消費税~ポイント還元における経理処理について
軽減税率制度導入に伴い、9か月間限定でキャッシュレス決済につき、ポイント還元制度が導入されました。
その際に間違った経理処理をすると消費税額を誤って申告することとなり、後日、修正申告又は更正の請求をすることとなります。
そこで、ポイント還元時の仕訳について整理しておきましょう。
Ⅰ. ポイント還元制度の仕訳
1.ポイント還元制度の仕組み
「ポイント還元」制度とは、消費者が物品を購入した際に、その物品の種類や金額によって一定の金額がポイントとして還元される制度となります。
2019年10月からの消費税増税に伴う消費の冷え込み対策として、政府が2020年6月末まで行う政策となります。
2.ポイントの使用に関する取扱い
ポイントの使用に関する会計処理について、原則、定められた基準があるわけではありません。法人税法では「金品引換券付販売」という規定がありますが、発行者側についての規定があるのみで、使用者側については触れられていません。
そのため、今回は一般的に行われている会計処理のご紹介となります。
ポイントを使用した時点で、①ポイントという現金同等物の権利を行使したため「収入」として捉える考え方と、②ポイントの使用により物品が「値引き」されるという考え方があります。

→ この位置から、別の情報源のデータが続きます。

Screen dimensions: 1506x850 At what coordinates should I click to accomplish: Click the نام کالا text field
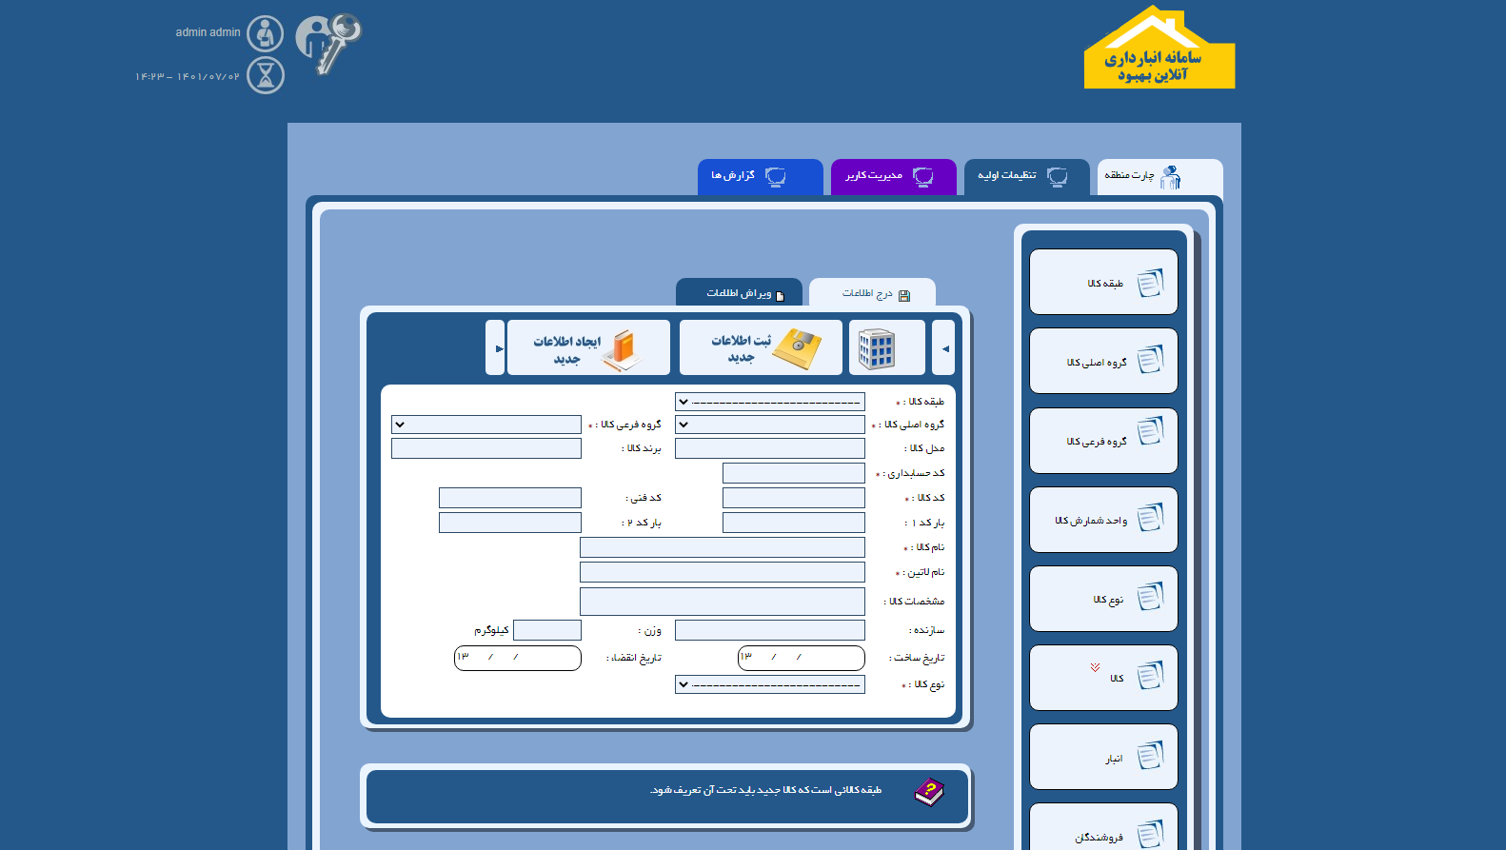click(x=722, y=547)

どちらの考え方も間違いではありませんが、考え方次第で会計処理が異なりますので、注意が必要となります。
3.ポイント還元の一連の会計処理
ポイントを使用した際に「収入」として捉えるか、「値引き」として捉えるかにより会計処理が異なります。ここでは、ポイント還元についての一連の会計処理を確認します。
(1)ポイント取得時
カード決済により150,000円のテレビを購入。この取引により10,000円分のポイントが付与された場合の会計処理
(仕訳)
消耗品費150,000円/現預金150,000円
(2)ポイント使用時
カード決済により50,000円の机を購入。前回付与された10,000円分のポイントを使用し、40,000円の支払いを行った場合の会計処理
①ポイントを「収入」として捉える場合
(仕訳)
消耗品費50,000円/現預金40,000円
/雑収入10,000円
②ポイントを「値引き」として捉える場合
(仕訳)
消耗品費40,000円/現預金40,000円
※①と②のどちらの会計処理も適正な会計処理になります。②の「ポイントを値引きとして捉える場合」の方が、事務処理を省くことになります。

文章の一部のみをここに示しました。